If you need advice, contact your local cleaning contractor or your District Council plumbing and drainage inspector.
Aerated Wastewater Treatment Systems (AWTS) and other mechanical treatment systems
All AWTS and other mechanical treatment systems require regular service and maintenance checks by a suitably qualified person to ensure the system continues to work properly. The manufacturer of the system, or their authorised agent, will have a service and maintenance contract that must be entered into when the system is installed. This service and maintenance contract should also cover the disposal system, especially if it is a dripper irrigation line system. A well maintained and operating system will help reduce the build up of slime within the irrigation lines and drippers, thereby reducing the risk of the drippers becoming clogged. There will be an annual fee associated with this maintenance contract.
Sludge will accumulate in the various parts of a system and should be pumped out regularly in accordance with the recommendations of the system’s manufacturer.
Planted disposal areas
If you have an evapo-transpiration seepage system or a planted irrigation line disposal area, then the plants should be well looked after to ensure that they do their job to maximum effect. Maintenance should include replanting and pruning of plants to promote healthy growth.
Distribution box and alternating soakage trenches or beds
Every time you check your septic tank, you should also check your distribution box to make sure all outlet pipes are at the same level and there are no obstructions, such as algal growth. For ease of maintenance, distribution boxes must be accessible and not covered over.

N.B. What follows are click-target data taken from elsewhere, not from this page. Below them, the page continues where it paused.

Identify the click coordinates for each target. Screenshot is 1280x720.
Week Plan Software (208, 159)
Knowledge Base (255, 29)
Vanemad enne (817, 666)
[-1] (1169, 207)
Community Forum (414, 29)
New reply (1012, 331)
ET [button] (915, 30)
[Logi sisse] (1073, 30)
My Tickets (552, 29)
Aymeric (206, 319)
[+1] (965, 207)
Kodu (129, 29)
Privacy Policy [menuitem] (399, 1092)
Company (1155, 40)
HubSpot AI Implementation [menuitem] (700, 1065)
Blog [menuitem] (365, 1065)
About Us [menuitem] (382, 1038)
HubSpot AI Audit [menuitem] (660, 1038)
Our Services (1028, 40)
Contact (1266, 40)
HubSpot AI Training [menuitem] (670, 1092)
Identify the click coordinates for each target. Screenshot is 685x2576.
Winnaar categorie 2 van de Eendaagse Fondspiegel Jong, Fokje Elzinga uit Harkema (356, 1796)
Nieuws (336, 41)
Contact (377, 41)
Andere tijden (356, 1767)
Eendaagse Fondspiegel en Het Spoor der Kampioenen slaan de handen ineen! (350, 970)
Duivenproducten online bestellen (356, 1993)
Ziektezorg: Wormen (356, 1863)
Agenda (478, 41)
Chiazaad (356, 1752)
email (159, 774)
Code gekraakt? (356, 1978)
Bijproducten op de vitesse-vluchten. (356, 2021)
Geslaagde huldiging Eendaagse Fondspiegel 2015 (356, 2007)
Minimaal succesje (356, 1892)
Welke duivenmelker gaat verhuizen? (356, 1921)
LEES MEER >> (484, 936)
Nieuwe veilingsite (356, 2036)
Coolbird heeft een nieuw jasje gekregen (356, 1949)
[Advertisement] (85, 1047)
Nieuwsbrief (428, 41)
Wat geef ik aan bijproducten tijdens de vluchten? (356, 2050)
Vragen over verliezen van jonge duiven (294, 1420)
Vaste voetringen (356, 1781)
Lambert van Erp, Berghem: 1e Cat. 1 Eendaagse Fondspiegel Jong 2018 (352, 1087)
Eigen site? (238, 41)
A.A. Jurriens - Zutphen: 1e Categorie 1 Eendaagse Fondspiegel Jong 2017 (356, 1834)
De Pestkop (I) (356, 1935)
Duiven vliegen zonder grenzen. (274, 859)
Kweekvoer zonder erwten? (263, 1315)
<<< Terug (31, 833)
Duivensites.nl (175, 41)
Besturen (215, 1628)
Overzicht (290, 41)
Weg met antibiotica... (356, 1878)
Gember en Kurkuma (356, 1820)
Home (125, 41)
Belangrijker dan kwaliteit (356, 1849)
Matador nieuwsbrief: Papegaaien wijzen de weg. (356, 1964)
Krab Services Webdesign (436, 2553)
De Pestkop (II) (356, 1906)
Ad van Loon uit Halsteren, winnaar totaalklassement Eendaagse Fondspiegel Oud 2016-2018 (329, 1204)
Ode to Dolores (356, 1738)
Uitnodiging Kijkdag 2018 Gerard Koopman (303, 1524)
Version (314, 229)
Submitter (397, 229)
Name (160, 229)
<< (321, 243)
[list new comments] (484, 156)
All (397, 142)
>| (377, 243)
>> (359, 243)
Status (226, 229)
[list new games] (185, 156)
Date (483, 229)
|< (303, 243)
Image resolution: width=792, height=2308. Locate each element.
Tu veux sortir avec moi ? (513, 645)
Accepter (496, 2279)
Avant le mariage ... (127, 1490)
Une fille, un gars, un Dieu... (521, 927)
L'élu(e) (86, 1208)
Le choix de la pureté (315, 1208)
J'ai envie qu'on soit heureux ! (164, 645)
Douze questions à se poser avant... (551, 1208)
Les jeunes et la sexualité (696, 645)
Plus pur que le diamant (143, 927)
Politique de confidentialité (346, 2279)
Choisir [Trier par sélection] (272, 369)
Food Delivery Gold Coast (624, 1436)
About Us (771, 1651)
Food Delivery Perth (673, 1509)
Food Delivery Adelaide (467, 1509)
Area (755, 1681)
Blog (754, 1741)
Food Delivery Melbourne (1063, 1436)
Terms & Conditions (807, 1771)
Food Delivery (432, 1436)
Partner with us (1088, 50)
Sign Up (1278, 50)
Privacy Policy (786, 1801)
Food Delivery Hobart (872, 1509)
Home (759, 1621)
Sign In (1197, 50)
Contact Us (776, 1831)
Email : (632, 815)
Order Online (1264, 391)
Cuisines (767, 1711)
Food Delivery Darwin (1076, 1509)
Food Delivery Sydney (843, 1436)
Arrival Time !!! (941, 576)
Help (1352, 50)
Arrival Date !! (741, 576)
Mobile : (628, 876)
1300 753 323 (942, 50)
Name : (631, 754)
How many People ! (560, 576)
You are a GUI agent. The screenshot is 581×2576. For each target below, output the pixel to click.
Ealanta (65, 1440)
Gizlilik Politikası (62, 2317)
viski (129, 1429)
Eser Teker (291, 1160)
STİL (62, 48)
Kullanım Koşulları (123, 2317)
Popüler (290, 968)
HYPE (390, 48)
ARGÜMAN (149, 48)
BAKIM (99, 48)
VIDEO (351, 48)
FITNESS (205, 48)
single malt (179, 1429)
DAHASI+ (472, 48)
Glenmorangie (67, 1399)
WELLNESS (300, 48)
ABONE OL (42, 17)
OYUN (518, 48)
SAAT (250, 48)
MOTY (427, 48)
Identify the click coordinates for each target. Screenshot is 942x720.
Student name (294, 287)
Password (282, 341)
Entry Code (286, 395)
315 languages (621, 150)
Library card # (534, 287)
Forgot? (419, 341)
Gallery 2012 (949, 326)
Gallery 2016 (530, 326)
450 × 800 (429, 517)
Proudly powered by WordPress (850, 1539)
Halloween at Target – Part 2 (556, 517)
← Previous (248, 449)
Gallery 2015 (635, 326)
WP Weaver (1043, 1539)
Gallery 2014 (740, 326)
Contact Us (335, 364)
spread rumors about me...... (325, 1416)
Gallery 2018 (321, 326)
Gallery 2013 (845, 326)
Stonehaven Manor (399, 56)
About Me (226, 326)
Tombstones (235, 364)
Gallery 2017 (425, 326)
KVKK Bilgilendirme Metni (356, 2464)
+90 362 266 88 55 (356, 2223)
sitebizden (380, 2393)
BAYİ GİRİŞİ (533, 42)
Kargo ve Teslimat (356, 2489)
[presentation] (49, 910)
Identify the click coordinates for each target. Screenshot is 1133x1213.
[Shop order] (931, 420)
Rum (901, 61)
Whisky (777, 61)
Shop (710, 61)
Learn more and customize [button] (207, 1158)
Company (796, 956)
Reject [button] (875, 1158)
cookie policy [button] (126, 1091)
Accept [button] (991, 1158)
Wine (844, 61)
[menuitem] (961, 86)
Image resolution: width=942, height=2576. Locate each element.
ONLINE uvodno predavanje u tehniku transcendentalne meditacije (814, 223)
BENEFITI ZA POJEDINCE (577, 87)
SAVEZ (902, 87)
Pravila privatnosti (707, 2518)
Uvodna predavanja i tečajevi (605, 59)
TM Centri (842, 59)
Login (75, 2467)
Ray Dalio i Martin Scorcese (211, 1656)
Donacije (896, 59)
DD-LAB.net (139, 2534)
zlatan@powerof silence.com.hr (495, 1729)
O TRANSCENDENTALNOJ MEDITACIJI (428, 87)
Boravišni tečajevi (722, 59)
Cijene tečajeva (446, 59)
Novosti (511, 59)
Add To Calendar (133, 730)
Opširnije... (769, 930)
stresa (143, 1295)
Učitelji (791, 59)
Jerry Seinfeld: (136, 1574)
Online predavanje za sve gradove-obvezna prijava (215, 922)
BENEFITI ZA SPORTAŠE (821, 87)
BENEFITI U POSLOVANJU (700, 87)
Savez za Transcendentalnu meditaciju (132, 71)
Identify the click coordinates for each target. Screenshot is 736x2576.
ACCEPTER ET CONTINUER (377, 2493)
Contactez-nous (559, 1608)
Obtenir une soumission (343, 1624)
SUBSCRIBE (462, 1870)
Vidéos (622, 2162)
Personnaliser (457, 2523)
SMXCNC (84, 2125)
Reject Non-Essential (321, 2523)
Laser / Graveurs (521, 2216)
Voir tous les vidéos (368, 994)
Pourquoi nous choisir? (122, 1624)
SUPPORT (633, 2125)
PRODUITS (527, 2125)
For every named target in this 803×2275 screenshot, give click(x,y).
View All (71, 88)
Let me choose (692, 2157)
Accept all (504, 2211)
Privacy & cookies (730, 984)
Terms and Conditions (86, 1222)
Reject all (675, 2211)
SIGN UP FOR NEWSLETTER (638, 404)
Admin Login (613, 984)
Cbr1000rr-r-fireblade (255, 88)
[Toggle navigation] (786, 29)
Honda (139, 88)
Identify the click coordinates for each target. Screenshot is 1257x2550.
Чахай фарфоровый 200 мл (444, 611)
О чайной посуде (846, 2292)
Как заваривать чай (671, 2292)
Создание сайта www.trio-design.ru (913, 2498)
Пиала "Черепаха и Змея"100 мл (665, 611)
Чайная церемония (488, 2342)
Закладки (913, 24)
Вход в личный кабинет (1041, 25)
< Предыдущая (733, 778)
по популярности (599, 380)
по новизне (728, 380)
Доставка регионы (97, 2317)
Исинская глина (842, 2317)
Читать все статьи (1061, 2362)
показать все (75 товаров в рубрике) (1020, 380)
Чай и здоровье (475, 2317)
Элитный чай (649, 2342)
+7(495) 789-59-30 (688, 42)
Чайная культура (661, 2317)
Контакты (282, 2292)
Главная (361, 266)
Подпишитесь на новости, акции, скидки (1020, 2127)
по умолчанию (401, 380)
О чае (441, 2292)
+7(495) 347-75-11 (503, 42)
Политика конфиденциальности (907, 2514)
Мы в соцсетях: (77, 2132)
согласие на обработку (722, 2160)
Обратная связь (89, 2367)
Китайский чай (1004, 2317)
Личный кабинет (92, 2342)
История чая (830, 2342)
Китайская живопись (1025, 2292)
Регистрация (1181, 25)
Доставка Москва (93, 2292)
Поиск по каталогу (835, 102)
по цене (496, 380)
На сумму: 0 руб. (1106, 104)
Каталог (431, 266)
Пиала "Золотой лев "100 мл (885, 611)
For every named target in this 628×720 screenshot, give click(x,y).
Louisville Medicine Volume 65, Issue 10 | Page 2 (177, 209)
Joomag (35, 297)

If your disposal soakage trench or bed system has a distribution box that allows you to manually divert effluent from one trench/bed to another, then the trenches in use should be rested at least every three to six months. Alternatively, in some areas – particularly with poor soils – it is recommended that you use all the trenches/beds during the winter months and then rest some trenches/beds during the summer months. Alternating the trenches/beds in use is normally done by adjusting a baffle or valve in the distribution box.
Surface water cut-off drains
If your disposal system is located on a slope, a surface water cut-off drain will usually be installed above the effluent disposal system to prevent stormwater runoff from the slope entering the disposal area. All surface water cut-off drains need to be maintained to make sure they work properly. This may include removing excess grass or plant growth from the drains and making sure there are no other obstructions to prevent the free flow of water.
Prior to winter, it is a good idea to give all surface water cut-off drains a quick visual check and to carry out any required maintenance as soon as possible. If a surface water cut-off drain is not working properly, the excess stormwater entering the disposal area will cause failure of the disposal system and result in effluent flowing down the slope.